Dear Editor,
Coronavirus disease-19 (COVID-19) is now a global pandemic. Italy was the first European country to be hit by the infection, which has currently been diffused everywhere across Europe. Fever, cough, muscle aches, dyspnea, and fatigue can be presenting symptoms, as well as smell and taste dysfunction, usually in presence of a patent nasopharyngeal airway. Therefore, the American Academy of Otolaryngology-Head and Neck Surgery and the British Association of Otorhinolaryngology advised patients with sudden-onset loss of smell and/or taste to self-isolate [1].
Additionally, Sungnak et al. [2] recently demonstrated that severe acute respiratory syndrome coronavirus 2 (SARS-CoV-2) entry factors are highly expressed in nasal epithelial cells together with innate immune genes, evidencing the central role of the nose in transmitting the infection to the rest of the body. Another feature of SARS-CoV-2 infection is that it seems to produce absent or minimal symptoms of nasal congestion or rhinorrhea, while other viral rhinitis (i.e., adenovirus, rhinovirus, influenza virus, etc.) are characterized by typical nasal symptoms, including sneezing, rhinorrhea, and nasal congestion [1]; additionally, the nasal mucosa usually appears swollen, edematous, and with seromucous exudate. Pathological changes depend on the virus type. Microscopic observation by means of nasal cytology reveals mucosal disarrangement. Cellular infiltration usually starts within a day since the onset of the infection: neutrophils, lymphocytes, and exfoliated epithelial cells characterize its cytopathological feature [3]. “Ciliocytophthoria” is the main sign of cell injury and is characterized by condensed nuclear chromatin, marginalization of nucleoli, inclusion bodies, intranuclear halo, and cytoplasmic vacuoles [4]. Conversely, the “hyperchromatic supranuclear stria” (SNS) [5], corresponding to the Golgi apparatus, constitutes a marker for the anatomical and functional integrity of the ciliated cells; its rarefaction or disappearance during viral infections is a sign of cellular distress [6].
Given these premises, we performed nasal cytology in 18 COVID-19 patients (5 males, 13 females; median age 50 years [range 26–63]) enrolled in a Hospital close to the first northern-Italian cluster in order to evidence analogies with and differences to the patterns of the other viral upper respiratory infections.

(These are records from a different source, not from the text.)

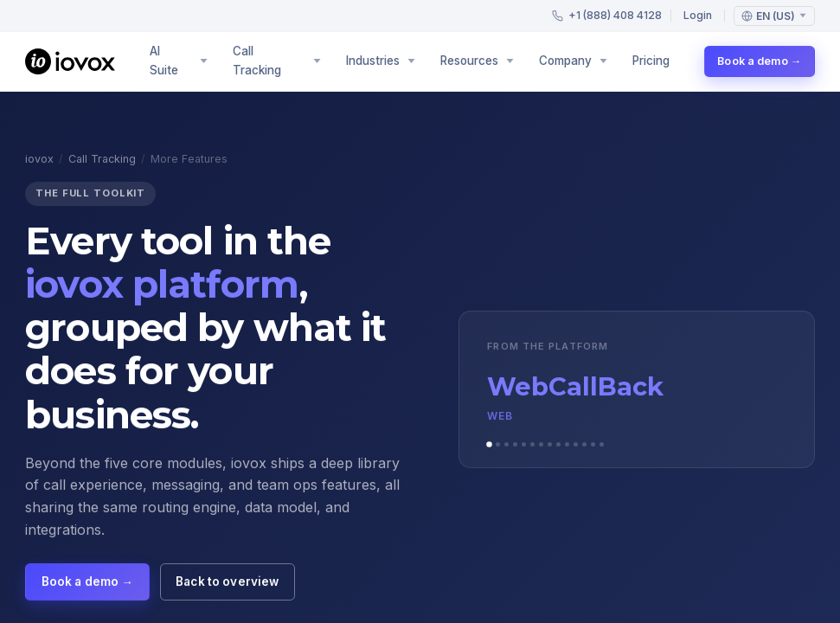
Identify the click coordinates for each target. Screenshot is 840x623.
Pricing (651, 61)
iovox (39, 161)
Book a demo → (759, 61)
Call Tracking (102, 161)
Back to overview (227, 584)
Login (697, 15)
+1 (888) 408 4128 (606, 15)
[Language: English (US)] (774, 16)
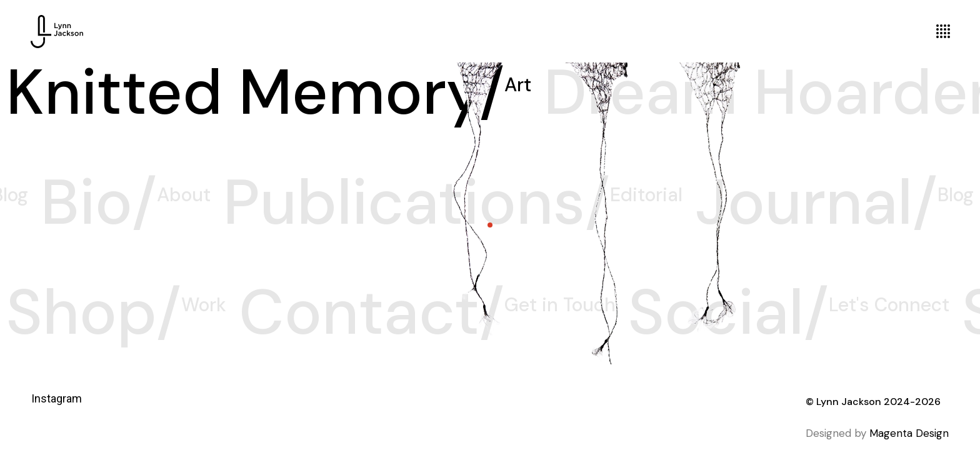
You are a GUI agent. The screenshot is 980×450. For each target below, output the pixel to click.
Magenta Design (909, 433)
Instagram (56, 398)
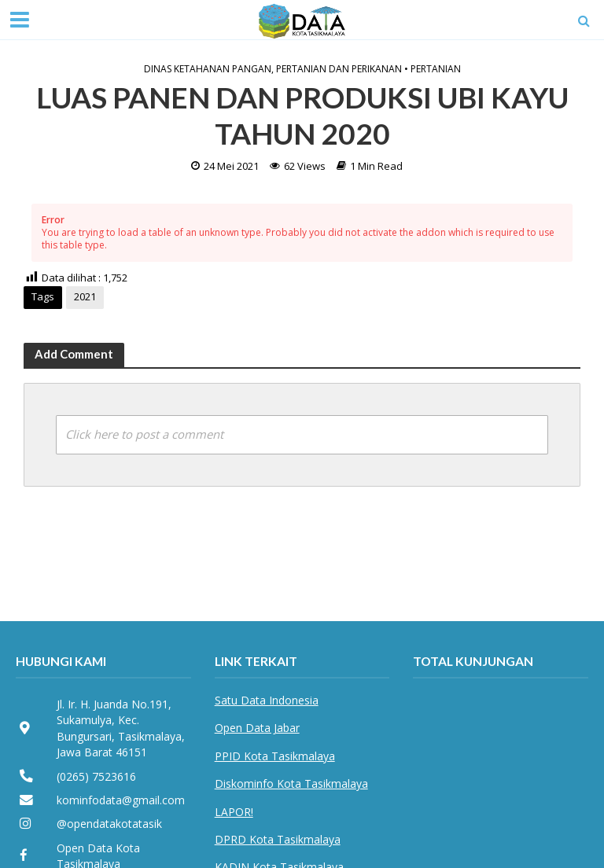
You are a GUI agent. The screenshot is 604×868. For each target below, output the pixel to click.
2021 (85, 296)
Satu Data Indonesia (267, 700)
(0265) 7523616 (96, 776)
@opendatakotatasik (109, 823)
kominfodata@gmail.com (120, 800)
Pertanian (436, 69)
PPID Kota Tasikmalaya (274, 756)
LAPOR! (234, 811)
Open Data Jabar (257, 727)
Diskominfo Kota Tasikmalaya (291, 783)
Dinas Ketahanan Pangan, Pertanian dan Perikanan (273, 69)
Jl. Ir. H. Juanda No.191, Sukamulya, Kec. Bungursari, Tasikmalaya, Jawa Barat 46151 (120, 728)
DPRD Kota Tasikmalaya (278, 839)
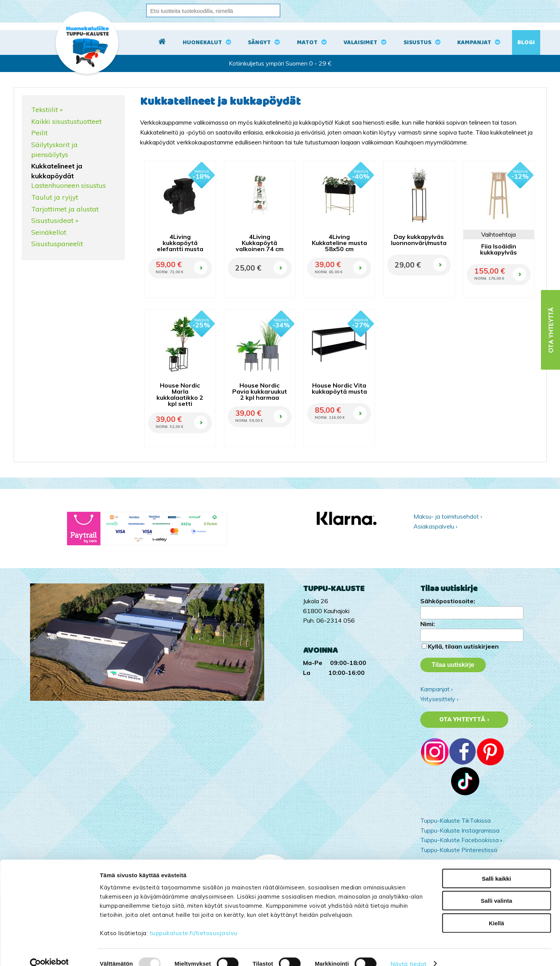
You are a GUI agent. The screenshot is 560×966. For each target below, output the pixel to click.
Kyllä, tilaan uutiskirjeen (463, 646)
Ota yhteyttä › (464, 720)
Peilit (39, 133)
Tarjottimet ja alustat (65, 209)
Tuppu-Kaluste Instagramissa (460, 830)
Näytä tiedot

All patients showed very few neutrophils and reduction of the SNS. None of the specimens had ciliocytophthoria or other signs of cell injury (Fig. 1). The slight marks of cell damage were consistent with the mild nasal symptoms experienced by the 18 patients. In fact, only 33.3% (n = 6) of them had rhinorrhea and another 33.3% (n = 6) showed nasal obstruction, while 66.6% (n = 12) reported a smell impairment, which slowly improved over time. Recently, it was evidenced that the neuroinvasive and neurotropic potential of SARS-CoV-2 seems to be site-specific for the olfactory cells [1, 7]. Therefore, a possible explanation is that SARS-CoV-2 causes a mild nasal inflammation, but it has a transient neurotoxic effect on the olfactory system. The lack of clear cytopathological damage evidenced by nasal cytology could support this hypothesis.
In conclusion, although the rarefaction of the SNS is a non-specific marker of cell injury, it represents the only evident sign of cellular distress in the context of COVID-19. Larger studies have to confirm these preliminary results. To our knowledge, this is the first report in the current literature that used nasal cytology to investigate SARS-CoV-2 infection from a rhinologic point of view, and we believe that this noninvasive technique can be useful to study COVID-19 in the future for clinical and research purposes [8].
Statement of Ethics
This research was conducted in accordance with the ethical principles originating in the Declaration of Helsinki, and written informed consent was obtained from all subjects.
Disclosure Statement
The authors have no conflicts of interest to declare.
Funding Sources
The authors did not receive any funding.
Author Contributions
M.G. and M.N. designed the study, participated in data collection and analyses, drafted and approved the final version of this paper. E.M.C.T. participated in data analysis and manuscript preparation, M.C. and G.C. provided critical comments, and approved the final version of this paper.